Though Discovery did not comment, the Washington Post did locate another race-focused group to comment.
The piece quoted Minorities in Shark Sciences co-founder and biologist Carlee Bohannon, who praised the study for “putting numbers to her and her colleagues’ long-standing concerns about diversity in both the media and shark science.”Bohannon stated, “We all grew up seeing one type of person on TV. ‘Shark Week’ was really the biggest thing, and it was always filled with White men.”
The article began with a sob story about Whitenack’s experience growing up, apparently not seeing enough white women ias “role models”. She was this lead research for this inanity.
The social media responses to her retweet of the piece reflect what many of us are feeling, I am sure.
Perhaps if Whitenack and her posse were truly interested in protecting sharks, her team might spend more time attacking the Chinese Fishing Fleet rather than a group of entertainers and credential scientists (white and otherwise) who want to make science just a little more fascinating using drama and special effects.

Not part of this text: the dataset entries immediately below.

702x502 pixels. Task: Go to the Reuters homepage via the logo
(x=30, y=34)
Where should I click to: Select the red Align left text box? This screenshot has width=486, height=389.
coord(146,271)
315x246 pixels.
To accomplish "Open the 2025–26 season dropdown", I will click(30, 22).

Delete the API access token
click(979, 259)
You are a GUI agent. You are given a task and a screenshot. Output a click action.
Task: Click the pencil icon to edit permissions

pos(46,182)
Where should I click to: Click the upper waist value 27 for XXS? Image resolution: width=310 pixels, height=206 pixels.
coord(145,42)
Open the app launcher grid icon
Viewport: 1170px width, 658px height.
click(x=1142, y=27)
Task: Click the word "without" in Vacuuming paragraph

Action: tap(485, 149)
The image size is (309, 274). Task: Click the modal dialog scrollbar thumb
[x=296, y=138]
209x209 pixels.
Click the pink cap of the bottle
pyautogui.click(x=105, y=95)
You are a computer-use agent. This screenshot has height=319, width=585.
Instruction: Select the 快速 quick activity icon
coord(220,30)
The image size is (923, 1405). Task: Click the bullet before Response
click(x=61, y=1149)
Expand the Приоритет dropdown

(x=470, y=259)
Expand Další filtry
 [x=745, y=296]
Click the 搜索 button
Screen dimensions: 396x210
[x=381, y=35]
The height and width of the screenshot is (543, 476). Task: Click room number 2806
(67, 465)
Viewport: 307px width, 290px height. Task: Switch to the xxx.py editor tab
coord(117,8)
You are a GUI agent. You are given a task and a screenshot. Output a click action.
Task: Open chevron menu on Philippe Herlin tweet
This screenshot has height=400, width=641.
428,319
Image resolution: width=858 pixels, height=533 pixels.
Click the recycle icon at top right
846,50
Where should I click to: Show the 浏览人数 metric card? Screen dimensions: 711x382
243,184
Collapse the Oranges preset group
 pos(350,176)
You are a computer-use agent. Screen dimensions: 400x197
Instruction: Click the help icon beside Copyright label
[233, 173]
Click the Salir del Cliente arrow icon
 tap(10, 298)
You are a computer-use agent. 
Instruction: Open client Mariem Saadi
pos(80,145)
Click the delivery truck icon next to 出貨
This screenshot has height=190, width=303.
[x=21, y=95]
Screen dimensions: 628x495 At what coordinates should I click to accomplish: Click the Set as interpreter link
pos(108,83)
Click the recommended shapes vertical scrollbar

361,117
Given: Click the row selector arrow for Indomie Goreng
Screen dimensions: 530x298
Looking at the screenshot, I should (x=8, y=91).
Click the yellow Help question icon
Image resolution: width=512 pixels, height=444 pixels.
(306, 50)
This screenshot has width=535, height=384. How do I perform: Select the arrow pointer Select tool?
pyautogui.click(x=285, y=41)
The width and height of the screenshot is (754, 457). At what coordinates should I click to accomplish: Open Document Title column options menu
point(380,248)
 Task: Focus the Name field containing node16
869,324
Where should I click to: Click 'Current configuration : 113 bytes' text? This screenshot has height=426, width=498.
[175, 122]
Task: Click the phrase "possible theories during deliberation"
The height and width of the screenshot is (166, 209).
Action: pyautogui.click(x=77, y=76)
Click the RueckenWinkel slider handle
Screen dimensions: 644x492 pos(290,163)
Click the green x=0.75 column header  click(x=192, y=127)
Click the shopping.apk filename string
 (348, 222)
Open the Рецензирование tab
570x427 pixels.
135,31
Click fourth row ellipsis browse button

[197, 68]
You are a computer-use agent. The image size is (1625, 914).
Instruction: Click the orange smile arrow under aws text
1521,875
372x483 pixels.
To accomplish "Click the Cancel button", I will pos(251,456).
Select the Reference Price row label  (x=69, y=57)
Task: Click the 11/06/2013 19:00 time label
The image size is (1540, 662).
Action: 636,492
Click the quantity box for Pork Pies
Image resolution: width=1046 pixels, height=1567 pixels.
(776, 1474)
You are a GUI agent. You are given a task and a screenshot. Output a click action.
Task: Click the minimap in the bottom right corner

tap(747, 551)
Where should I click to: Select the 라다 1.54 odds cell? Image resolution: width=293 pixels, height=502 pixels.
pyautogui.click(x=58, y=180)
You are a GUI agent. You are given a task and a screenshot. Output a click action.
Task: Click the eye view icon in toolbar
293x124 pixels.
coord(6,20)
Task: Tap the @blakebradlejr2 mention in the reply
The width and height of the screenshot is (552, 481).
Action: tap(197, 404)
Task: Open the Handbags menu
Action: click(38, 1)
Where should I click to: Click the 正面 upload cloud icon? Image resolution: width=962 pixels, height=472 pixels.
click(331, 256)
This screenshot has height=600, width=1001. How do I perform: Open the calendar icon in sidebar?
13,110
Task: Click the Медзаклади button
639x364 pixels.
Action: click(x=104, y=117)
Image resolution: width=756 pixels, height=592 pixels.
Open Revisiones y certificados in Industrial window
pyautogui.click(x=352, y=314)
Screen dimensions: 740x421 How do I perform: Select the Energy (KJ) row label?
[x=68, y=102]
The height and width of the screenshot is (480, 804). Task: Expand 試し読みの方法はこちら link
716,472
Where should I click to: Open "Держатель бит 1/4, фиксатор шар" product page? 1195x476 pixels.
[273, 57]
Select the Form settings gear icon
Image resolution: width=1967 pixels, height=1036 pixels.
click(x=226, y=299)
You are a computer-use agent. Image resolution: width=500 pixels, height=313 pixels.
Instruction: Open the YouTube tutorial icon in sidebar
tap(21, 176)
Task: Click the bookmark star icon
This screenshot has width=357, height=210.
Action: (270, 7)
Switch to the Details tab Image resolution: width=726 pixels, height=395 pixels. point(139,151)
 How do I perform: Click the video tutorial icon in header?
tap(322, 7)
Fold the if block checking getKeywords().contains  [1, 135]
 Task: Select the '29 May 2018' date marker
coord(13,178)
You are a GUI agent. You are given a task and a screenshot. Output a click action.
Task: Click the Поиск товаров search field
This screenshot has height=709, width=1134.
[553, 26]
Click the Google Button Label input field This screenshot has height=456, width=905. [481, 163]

Last week, a Mongabay investigation revealed a massive illegal shark finning operation across the fleet of Dalian Ocean Fishing (DOF), which has claimed to be China’s largest supplier of sashimi-grade tuna to Japan, a top consumer. According to dozens of interviews with men who worked for the company between 2018 and 2020, its boats used banned gear to deliberately catch and illegally cut the fins off huge numbers of sharks on the high seas even as it caught tuna destined for Japan. The article followed an earlier exposé of widespread labor abuses across the same fleet.Since DOF’s inception in 2000, the buyer of most of its tuna had been Japan’s Mitsubishi Corporation and its seafood arm, Toyo Reizo Co. Ltd. Mitsubishi said it suspended that relationship in mid-2020, when the deaths of four Indonesian deckhands from one of DOF’s boats made international headlines. However, the Japanese firm’s two decades as DOF’s most important business partner were critical to the rapid expansion of a fishing company that, former workers said, grew into a major human rights abuser and environmental criminal.